Posts Tagged ‘overcoming abuse’

In defense of the men

Thursday, May 1st, 2014

Lately, I’ve been observing a few racial and feminist activists on twitter complaining about white people and men (especially white men) butting into their conversations about their experiences of oppression. It’s been an interesting ride.

I mirror a number of the sentiments and questions those white people have posed to black activists, and very much dislike the judgement focused on ‘all whites’ in response to them asking.

At the same time, I absolutely want to be more educated and more empathetic to the oppression that surrounds me, because as a white-cis female, in many respects I have had the opportunity not to have to look at it.

I want to look at it. So I can reduce the ways I unconsciously encourage the status quo of dehumanizing people of color and QUILTBAG‘s. Because fuck that. I worked through my distaste for how white people I identified with were being railroaded and vilified and kept watching.

Ultimately I learned a fuckton developing an understanding of what it means to be an ‘ally’, and where best my voice fits in the social justice chorus (hint: It isn’t in the conversations of black women feminists).

One of the many indirect things I have learned from having looked deeper at this, is that sometimes the reason men insert themselves into feminist conversations is not because they don’t see feminism as viable or because they don’t recognize that something is wrong; it is because they do not feel they have voice on the issues of their own sexual and physical abuse.

They see women speaking of their own oppression in the patriarchy and want to let them know, in that completely inappropriate moment, that men suffer physical and sexual abuse as well. They want to be recognized as going through the same things as women are.

In many ways, this is an exercise of their privilege and power to make yet another conversation about them, and it’s not ok to do that. Which is why, for the most part, men will find that this is not an effective way to be heard.

I recognized the need for men to have more safe places to talk about their stigmatized life experiences, even though they like, own everything and everyone and have all the stupid power and all that. Just as I need safe places to talk about my issues even though I’m like, white and cis and pretty and all that.

So a few weeks ago I started a conversation on Facebook inviting the men in my life to discuss their abuse stories, and immediately, the first thing a dear friend of mine feared, was that I was being sarcastic and insincere.

Available data>
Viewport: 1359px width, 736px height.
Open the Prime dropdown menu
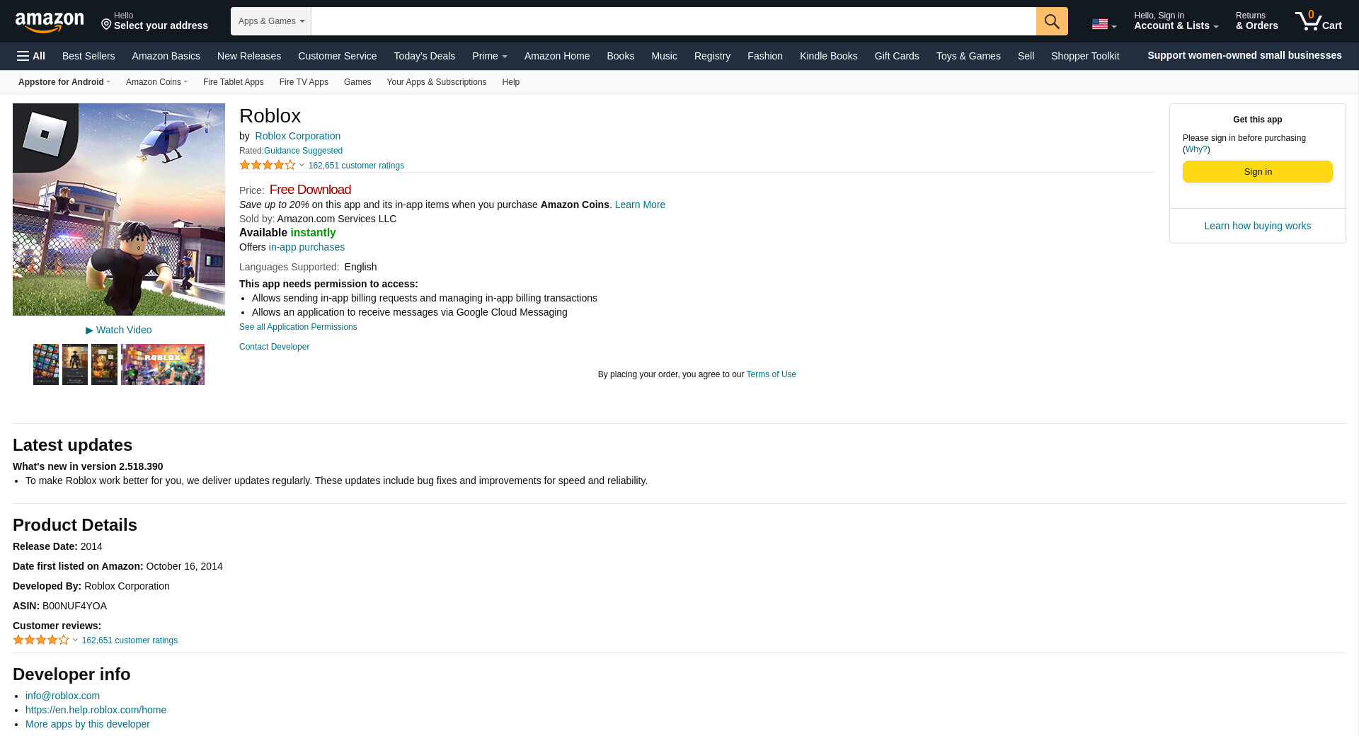[x=489, y=56]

Task to complete> Reproduce the blog post from "One of the many" to "to be heard.", swapping in "social order" wherever "patriarchy" appears.

Solved problem>
One of the many indirect things I have learned from having looked deeper at this, is that sometimes the reason men insert themselves into feminist conversations is not because they don’t see feminism as viable or because they don’t recognize that something is wrong; it is because they do not feel they have voice on the issues of their own sexual and physical abuse.

They see women speaking of their own oppression in the social order and want to let them know, in that completely inappropriate moment, that men suffer physical and sexual abuse as well. They want to be recognized as going through the same things as women are.

In many ways, this is an exercise of their privilege and power to make yet another conversation about them, and it’s not ok to do that. Which is why, for the most part, men will find that this is not an effective way to be heard.